Problem 2 is, of course, more serious than Problem 1.
Really short response times are interesting: Things being really fast is generally a good thing, but not always.
Consider the case of JDBC work where Autocommit is in effect. Here every single trivial SQL statement leads to a Db2 Commit and hence a transaction ending. This can lead to extremely short response times. More to the point, it’s probably very inefficient.
(You can observe this sort of thing with Db2 DDF Analysis Tool and Db2 Accounting Trace (SMF 101).)
But transactions have become faster. It’s not uncommon for goals such as our example (85% in 15 ms) to be lax.
Faster against the expectations of WLM goal setters. In the DDF case it’s quite likely such people won’t have been told what to expect – either in terms of performance or how to classify the work. Or, fundamentally, what the work is.
I see a lot of DDF Service Classes with 15ms for the goal time. For many years you couldn’t set it lower than that. Relatively recently, though, the lower limit was changed to 1ms. I’m not suggesting a transaction response time of 1ms is that common, but single digit is increasingly so.
So this 1ms limit stands to fix a lot of goal setting problems – both for percentile and average response time goal types.
The analogy that comes to mind is 64-Bit: We don’t – for now – need all 64 bits of addressability.

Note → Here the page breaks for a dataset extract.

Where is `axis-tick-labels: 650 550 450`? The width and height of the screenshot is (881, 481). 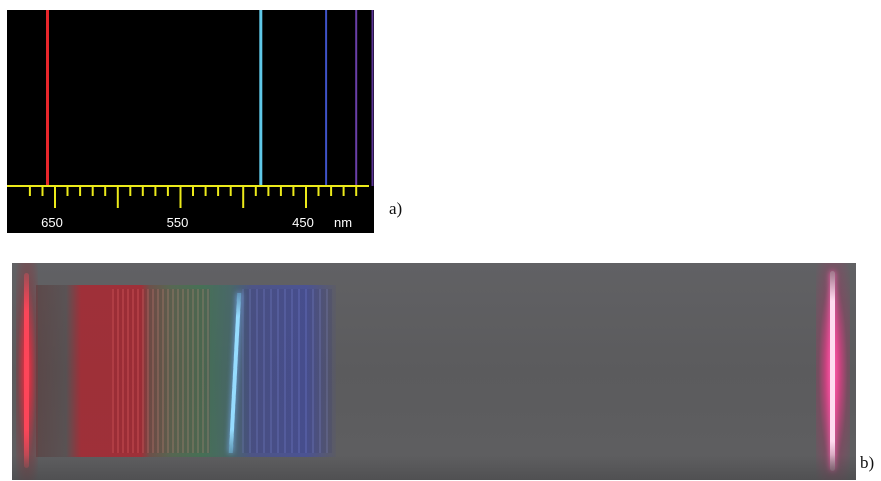
axis-tick-labels: 650 550 450 is located at coordinates (178, 222).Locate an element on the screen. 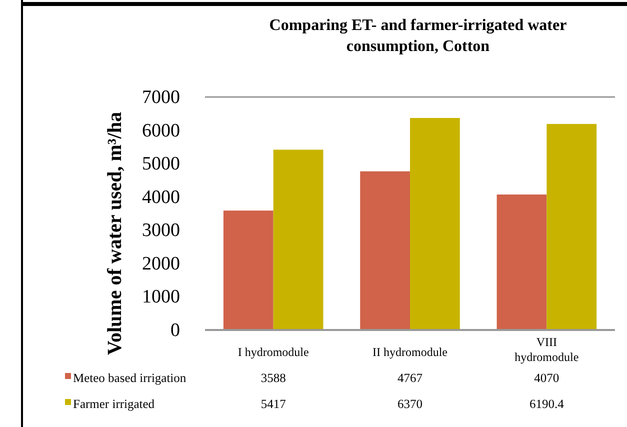  data-label: 6190.4 is located at coordinates (547, 404).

But we certainly needed many more than 31. We might not need 1ms right now but we needed considerably less than 15ms. (I would guess some technological improvement meant this became feasible; I really should ask someone.)
You would think that doing better than goal would be a good thing, right?
Well, not necessarily:
- Not what was contracted for
- Not protective
Between the two of them there is a Service Delivery hazard: When things slow down an overly lax goal won’t stop this work from slowing down. And this is where Service Level Expectation – what we’ve delivered so far – clashes with Service Level Agreement – what the users are entitled to.
I often like, when we have a little time in a customer workshop, to ask where the goal come from. Perhaps from a contract, whether internal or external. Or maybe it’s the originally measured response time. Or maybe it’s just a “Finger in the air”. This all feeds into how appropriate the goal now is, and what to do about it.
It’s not hopeless to figure out what’s going on if everything ends in Bucket 1, with a PI of 0.5. You can – again from Workload Activity Report (SMF 72-3) data – calculate the average response time. If the average is well below the “50% of goal time” mark that tells you something. Equally “not much below” tells you something else.
So, I think you should calculate the average, even though it’s not that useful for goal setting.
You probably know I’m going to say this next sentence before I say it: Revisit your WLM Service Definitions – both goal values and classification rules – on a regular basis.
And, now that I have PI graphs for each importance level, I’m seeing a lot of “PI – 0.5” situations. Hence my concentrating on the bottom bucket.
One final thing: With Db2 DDF Analysis Tool I am able to do my own bucketing of DDF response times. I can use whatever boundaries for buckets I want, and as many as I want. This helps me – when working with customers – to do better than the “14 buckets”. Or it would if I weren’t lazy and only had 10 buckets. 🙂 I can do the same with CPU time, and often do.
Hopefully this post has given you food for thought about your percentile goals.